I ran across some sweet mild peppers the other day that would fit in the pepper grill. My wife wont eat the hot pepper ABTs with jalapenos or fresnos. Got some mild for her and some hot for me. Stuffed with cooked ground sausage, blue cheese and sharp cheddar. She loved 'em!!!


----------



## Finney (Feb 14, 2006)

Blue Chees and cheddar.... damn that sounds good.


----------



## Captain Morgan (Feb 14, 2006)

good lookin eats pap!  The colors are fantastic!  Next time, stick a habanero in the middle of one those mild peppers and see if she notices!


----------



## Nick Prochilo (Feb 14, 2006)

That looks great pappy, gonna have to try them one of these days. I usually scrape the ribs out of some of the jalapenos so they aren't hot for my wife & daughter.

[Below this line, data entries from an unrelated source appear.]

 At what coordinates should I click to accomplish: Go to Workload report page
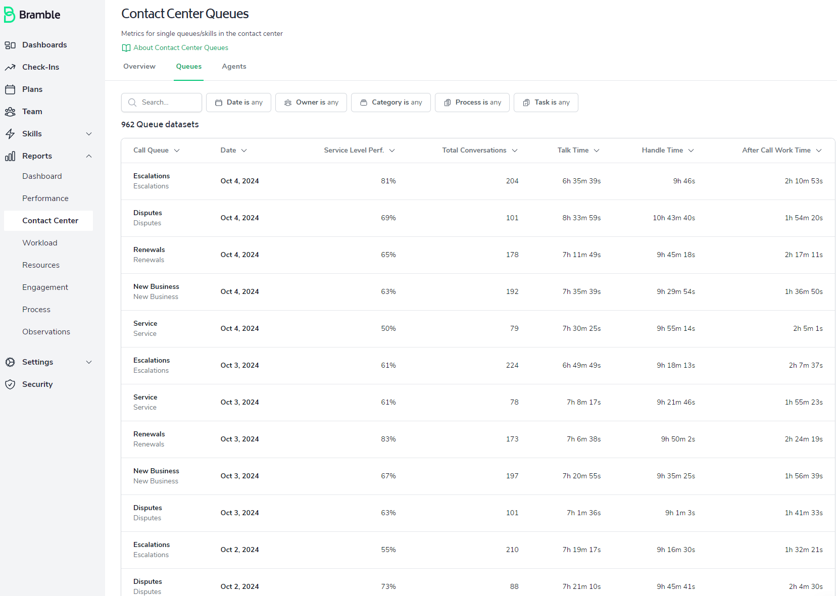40,243
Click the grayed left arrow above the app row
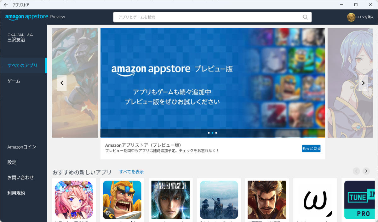 356,171
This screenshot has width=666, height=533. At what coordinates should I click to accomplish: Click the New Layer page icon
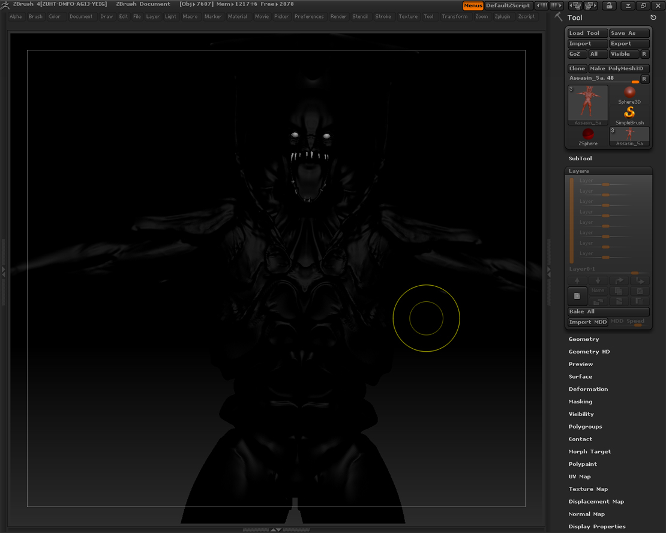click(x=577, y=296)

Don't try what cappy said or you will end up sleeping with one eye open that night!


----------



## Puff1 (Feb 14, 2006)

What's that little gadget you have them stuck in? they look good. my wife won't eat the hot ones either.


----------



## oompappy (Feb 14, 2006)

One of them was shaped like a Hab, I had to eat that one!!!


----------



## oompappy (Feb 14, 2006)

Puff said:
			
		

> What's that little gadget you have them stuck in? they look good. my wife won't eat the hot ones either.

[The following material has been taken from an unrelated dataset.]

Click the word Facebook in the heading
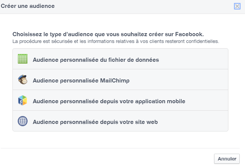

That's a chile grill. Holds 2 dozen.


----------



## allie (Feb 14, 2006)

Those look awesome!  I'd eat the hot ones if they were here!


----------



## Puff1 (Feb 14, 2006)

oompappy said:
			
		

> Puff said:
> 
> 
> 
> ...


  Thanks, i'll have to pick one up


----------



## Greg Rempe (Feb 15, 2006)

Here ya go, Ben!

http://www.irondesert.com/home.php?cat=248

This is where I bought my Dad's!


----------



## Greg Rempe (Feb 15, 2006)

If you didn't already Ben, try this link too

http://www.irondesert.com/home.php?cat=248


----------



## Greg Rempe (Feb 15, 2006)

glad to help!  Nice lookin peppers pappy!!


----------



## Green Hornet (Feb 15, 2006)

They do look good! I may have to get one of those holders too. Looks like good stuff :!:


----------



## kickassbbq (Feb 16, 2006)

*ABT's*

Try coating your bacon with Dark Brown Sugar before you wrap the peppers.  Mellows out the heat for someone that needs a more mild pepper.
Smoke On!!!!!
ed


----------



## Captain Morgan (Feb 16, 2006)

ummmmm  pig candy abts!


----------



## kickassbbq (Feb 16, 2006)

*Pig Candy ABT's*

You got it Cappy.  When the peppers are really hot, that sweet bacon makes a great compliment to the flavor.
Gonna have some tonight!!!!!!
Smoke On!!!!!
ed


----------



## john pen (Feb 16, 2006)

Dang, I need to be making those and selling them..a peice of steel with some holes cut and legs welded to it..starting at 24 bucks...lol..Im taking orders !!


----------



## Finney (Feb 16, 2006)

john pen said:
			
		

> Dang, I need to be making those and selling them..a peice of steel with some holes cut and legs welded to it..starting at 24 bucks...lol..Im taking orders !!


That was my thoughts exactly, John.  I'm starting a whole line of stuff and over-charging for it.  You BBQ people are crazy enough to buy anything... for any price.


----------